Peripheral insulin sensitivity was 26% lower in AAW (P < .01), but hepatic insulin sensitivity was similar between groups. Physical activity levels were similar between groups. Lower insulin sensitivity in AAW was not explained by total or central adiposity. Skeletal muscle triglyceride content was similar, but mitochondrial content was lower in AAW. Mitochondrial respiration was 24% lower in AAW and correlated with skeletal muscle insulin sensitivity (r = 0.33, P < .05).

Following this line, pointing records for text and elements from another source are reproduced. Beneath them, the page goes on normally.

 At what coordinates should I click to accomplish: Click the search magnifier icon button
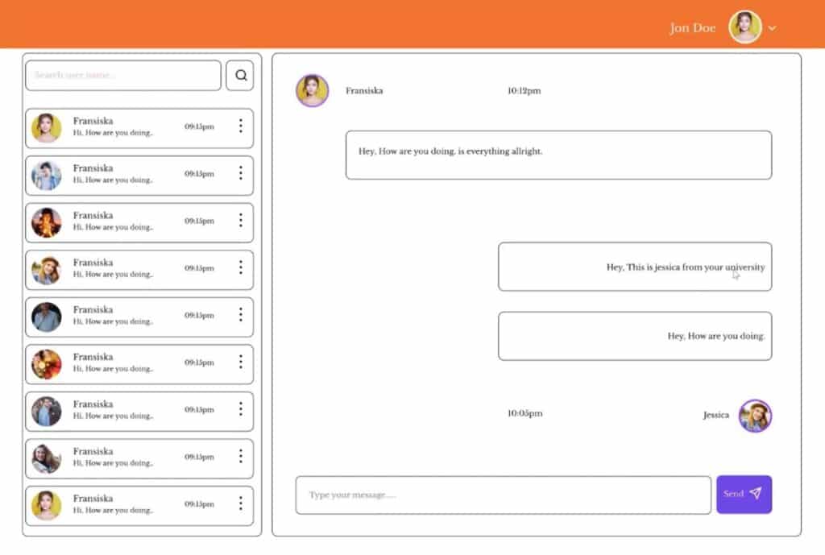(239, 76)
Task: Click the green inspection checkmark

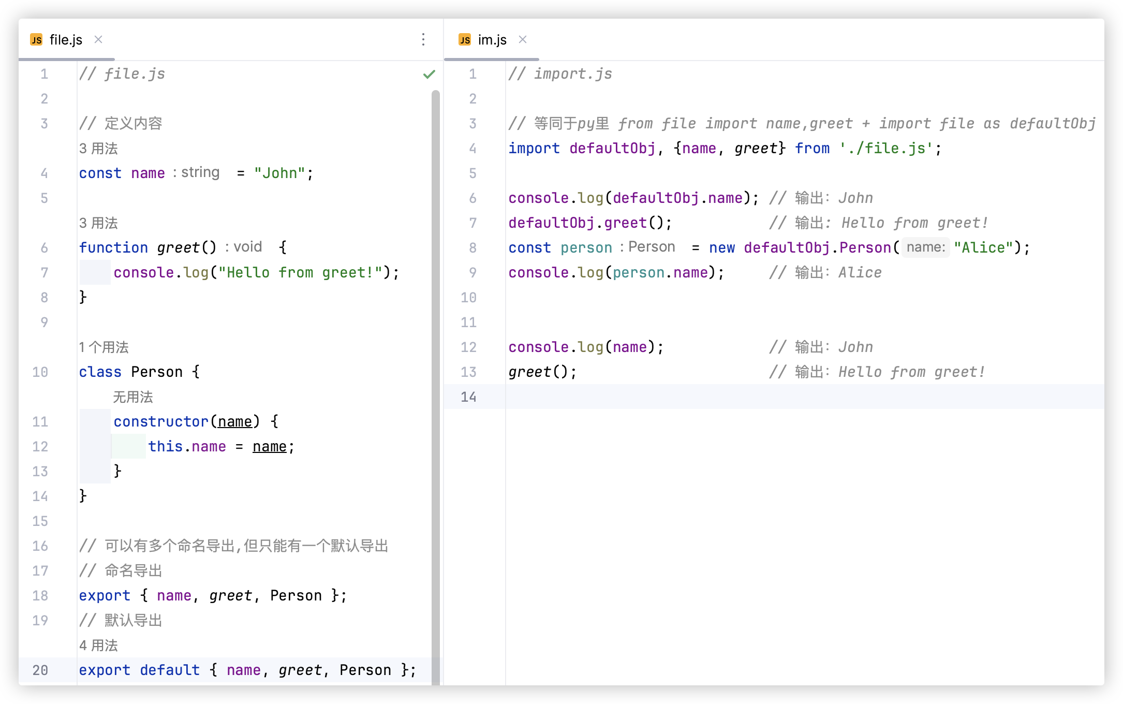Action: pos(429,75)
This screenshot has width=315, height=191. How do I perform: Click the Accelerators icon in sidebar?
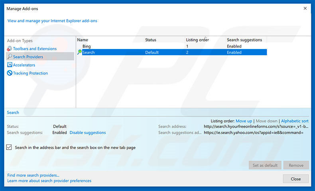(x=10, y=65)
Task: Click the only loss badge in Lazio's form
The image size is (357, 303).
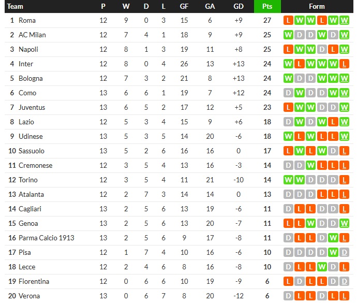Action: (x=334, y=122)
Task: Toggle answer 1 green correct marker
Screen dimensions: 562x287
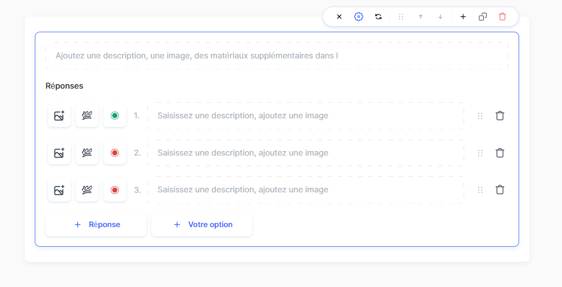Action: (115, 116)
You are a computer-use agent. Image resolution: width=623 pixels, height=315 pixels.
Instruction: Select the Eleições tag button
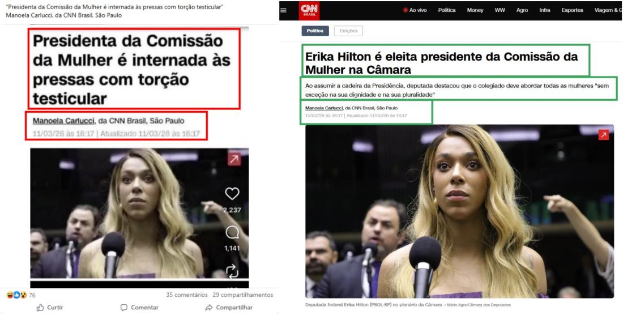pos(348,31)
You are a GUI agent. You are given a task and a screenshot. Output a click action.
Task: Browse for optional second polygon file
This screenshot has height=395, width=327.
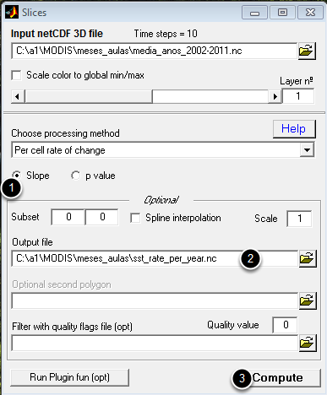pyautogui.click(x=308, y=300)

When compared with CW, AAW have similar hepatic insulin sensitivity but a muscle phenotype characterized by both lower insulin sensitivity and lower mitochondrial oxidative capacity. These observations occur in the absence of obesity and are not explained by physical activity. The only factor associated with lower insulin sensitivity in AAW was mitochondrial oxidative capacity. Because exercise training improves both mitochondrial capacity and insulin sensitivity, we suggest that it may be of particular benefit as a strategy for diabetes prevention in AAW.